There's apparently only so much data that can be pulled off a moving
magnet via a floating head.

But, read / write speed in real time only has to be appropriate for the
use case.

For example, I have a couple of 20 TB SATA3 drives, partitioned as
16,777,200 MB compressed plus the remainder ~2 TB as additional
partition also compressed, and the drives are connected via USB2
sockets on 1600-to-2400 MHz 2-core 4 GB ram computers serving
vidio and audio media, and it's always smooth watching and listening
from anywhere on the network, never a pause to wait for more data.

So speed and responsiveness are important for copying in and out
while we wait, but for 'merely' reading file contents in real time, peak
speeds are not so critical.

Purpose fit.

I suppose even SMR would be acceptible, video and audio playback
wise.

I just hate the interminable delays waiting for SMR to run Spinrite
Level 5.

- - - - -

SATA3 is about 14 years old, hitting purchasable system boards
around 2011.

In Moore's law of genreations of doubling performance, or halving
size, every 18 months or so, that's about 9 or 10 generations old.

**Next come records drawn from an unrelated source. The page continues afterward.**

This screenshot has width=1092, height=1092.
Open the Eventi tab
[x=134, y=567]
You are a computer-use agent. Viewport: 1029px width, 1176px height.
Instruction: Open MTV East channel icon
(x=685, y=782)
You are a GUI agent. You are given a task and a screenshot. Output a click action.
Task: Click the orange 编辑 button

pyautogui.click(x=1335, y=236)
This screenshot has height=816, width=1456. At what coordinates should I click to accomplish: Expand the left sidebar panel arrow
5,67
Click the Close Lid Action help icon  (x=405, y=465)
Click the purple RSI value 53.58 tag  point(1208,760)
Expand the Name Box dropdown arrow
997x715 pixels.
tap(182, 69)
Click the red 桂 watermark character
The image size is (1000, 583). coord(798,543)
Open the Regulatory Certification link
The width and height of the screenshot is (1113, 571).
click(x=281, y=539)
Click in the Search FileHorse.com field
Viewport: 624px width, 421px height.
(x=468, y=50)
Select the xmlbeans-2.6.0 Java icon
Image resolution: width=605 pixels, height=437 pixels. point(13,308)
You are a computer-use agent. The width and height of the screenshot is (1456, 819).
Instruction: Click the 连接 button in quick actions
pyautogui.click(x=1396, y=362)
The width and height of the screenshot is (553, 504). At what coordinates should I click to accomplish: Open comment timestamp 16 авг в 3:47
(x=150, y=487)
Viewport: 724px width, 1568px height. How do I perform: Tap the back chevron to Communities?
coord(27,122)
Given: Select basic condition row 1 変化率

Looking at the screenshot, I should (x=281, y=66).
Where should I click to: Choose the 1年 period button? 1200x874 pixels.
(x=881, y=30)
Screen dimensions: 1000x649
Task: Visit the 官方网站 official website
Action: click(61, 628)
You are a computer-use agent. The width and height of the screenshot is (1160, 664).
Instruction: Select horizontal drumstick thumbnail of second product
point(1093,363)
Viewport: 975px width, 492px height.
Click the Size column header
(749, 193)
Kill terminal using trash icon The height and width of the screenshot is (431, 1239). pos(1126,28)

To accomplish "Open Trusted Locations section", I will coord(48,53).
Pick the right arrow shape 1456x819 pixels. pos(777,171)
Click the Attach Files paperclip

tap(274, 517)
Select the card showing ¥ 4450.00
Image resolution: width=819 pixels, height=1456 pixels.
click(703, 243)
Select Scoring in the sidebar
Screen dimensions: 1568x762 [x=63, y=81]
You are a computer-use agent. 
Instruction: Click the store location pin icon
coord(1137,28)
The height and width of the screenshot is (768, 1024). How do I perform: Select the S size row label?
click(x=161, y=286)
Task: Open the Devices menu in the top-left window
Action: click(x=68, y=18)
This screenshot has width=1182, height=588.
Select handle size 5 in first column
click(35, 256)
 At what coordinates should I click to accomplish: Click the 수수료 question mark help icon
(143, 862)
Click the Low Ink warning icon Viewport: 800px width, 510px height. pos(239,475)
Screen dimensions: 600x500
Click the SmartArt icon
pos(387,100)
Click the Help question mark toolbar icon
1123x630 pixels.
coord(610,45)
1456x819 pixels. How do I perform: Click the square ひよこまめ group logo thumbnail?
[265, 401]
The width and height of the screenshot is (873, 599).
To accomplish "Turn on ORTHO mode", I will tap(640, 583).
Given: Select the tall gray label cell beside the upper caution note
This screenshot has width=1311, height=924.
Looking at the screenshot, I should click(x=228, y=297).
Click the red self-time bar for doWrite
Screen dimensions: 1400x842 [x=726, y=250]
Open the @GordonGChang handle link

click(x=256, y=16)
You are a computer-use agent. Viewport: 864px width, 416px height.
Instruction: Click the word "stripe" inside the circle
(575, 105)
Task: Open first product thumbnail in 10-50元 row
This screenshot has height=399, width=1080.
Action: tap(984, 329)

The largest hard drives were about 3 GB, 4 GB just hitting the market.

10 generations of doubling capacity or halfing size from 3 or 4 GB =
only 1.536 TB to 2.048 TB, so instead, getting to 24 TB is a
comparative miracle - Intel should be so productive.

OK, they indistry has, storage wise, in SSD performance being small,
size-wise, fast, and large, storage-wise.

Imagine a 24 TB NVMe running at 10 GB/s instead of 250 MB/s -
when even Seagate's Exos 2X14, which uses dual-actuator
technology, peaks at 'only' 524 MB/s.

Compare:

Seagate Exos X2424TBSATA3 HDD~$380-$600US~15.8 to 25 $/TB
SanDisk Ultrastar DC SN65561TBNVMe SSD~24000US~393 $/TB
Solidigm D5-P5336122TBNVMe SSD~$18,974US~155 $/TB

It's still a miracle to get such incredible advances in the mechanical
universe.

- - - - -

Nice setup, let us know how it goes.